▶ [TASK GOAL] Leaving out the pictures, write out exactly each line from the line with "Given: Collapse the Этот компьютер tree node" through the close of the listing below.

[MATERIAL TO PROCESS — start]

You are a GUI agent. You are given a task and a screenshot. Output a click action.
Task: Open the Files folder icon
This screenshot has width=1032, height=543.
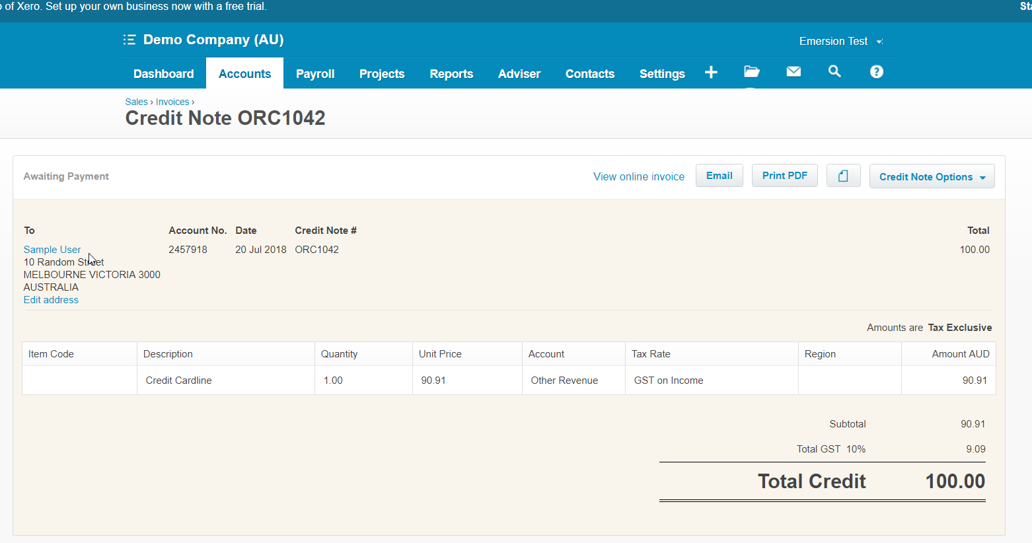click(752, 72)
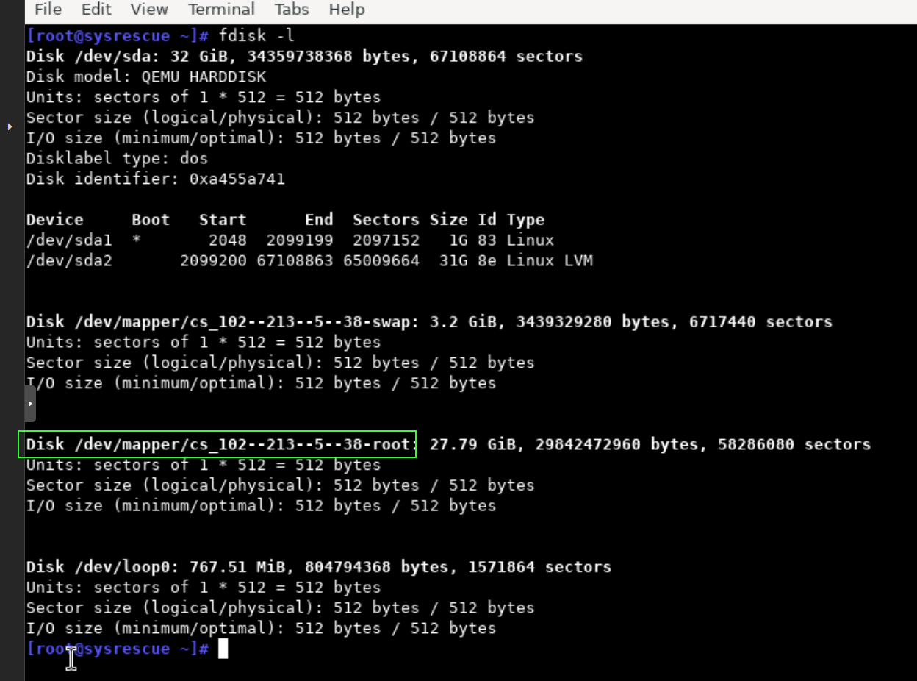Click the 'Disklabel type: dos' line

[117, 158]
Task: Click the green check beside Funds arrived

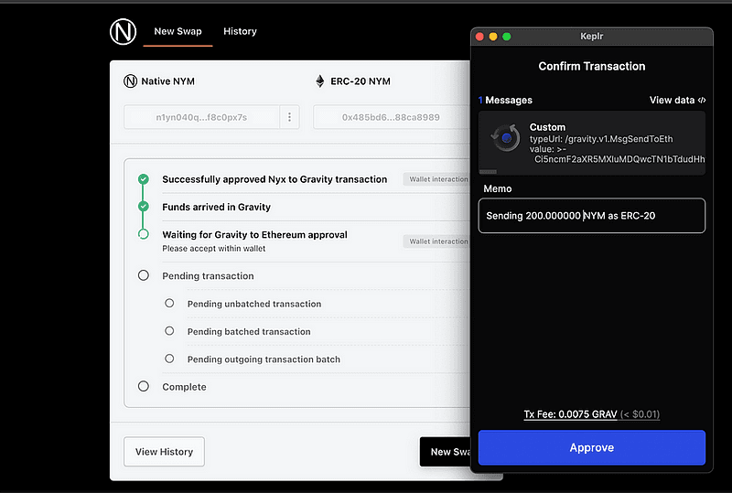Action: click(143, 207)
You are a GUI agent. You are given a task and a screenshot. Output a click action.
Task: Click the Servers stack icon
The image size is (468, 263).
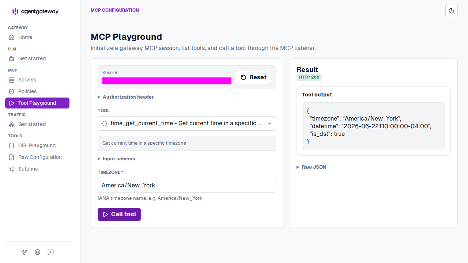11,80
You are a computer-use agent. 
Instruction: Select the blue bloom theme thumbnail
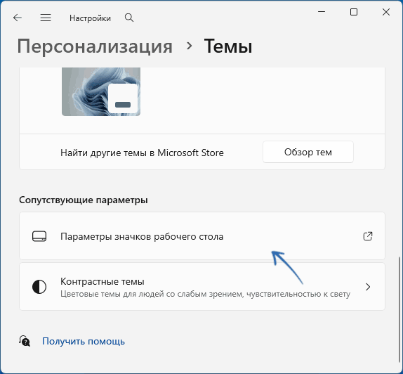101,91
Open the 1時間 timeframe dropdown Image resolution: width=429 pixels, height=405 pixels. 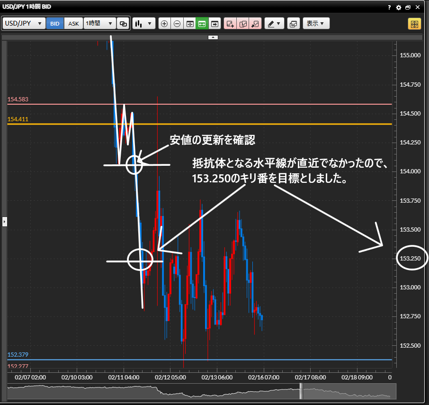(99, 24)
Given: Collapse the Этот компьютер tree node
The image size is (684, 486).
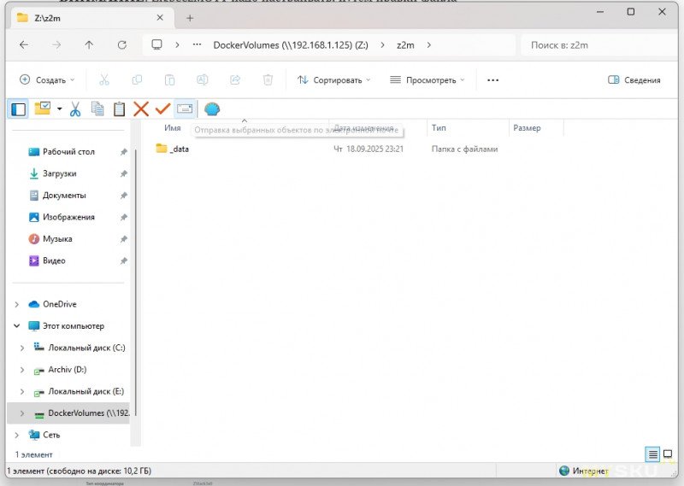Looking at the screenshot, I should 17,326.
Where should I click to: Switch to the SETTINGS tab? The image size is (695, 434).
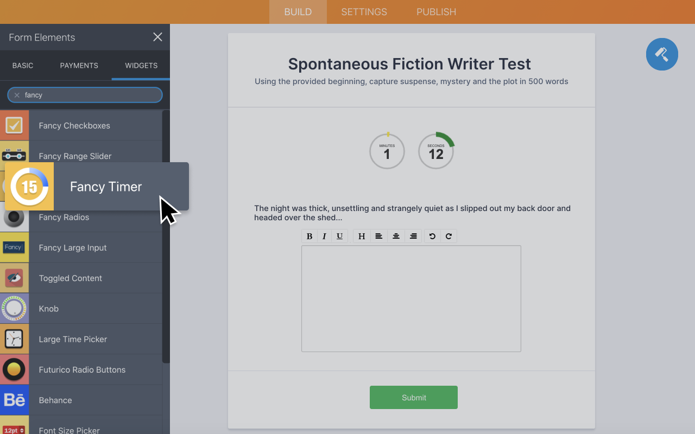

[MATERIAL TO PROCESS — finish]

▶ [ANSWER SPACE]
Given: Collapse the Этот компьютер tree node
The image size is (684, 486).
Looking at the screenshot, I should 17,326.
Where should I click to: Switch to the SETTINGS tab? The image size is (695, 434).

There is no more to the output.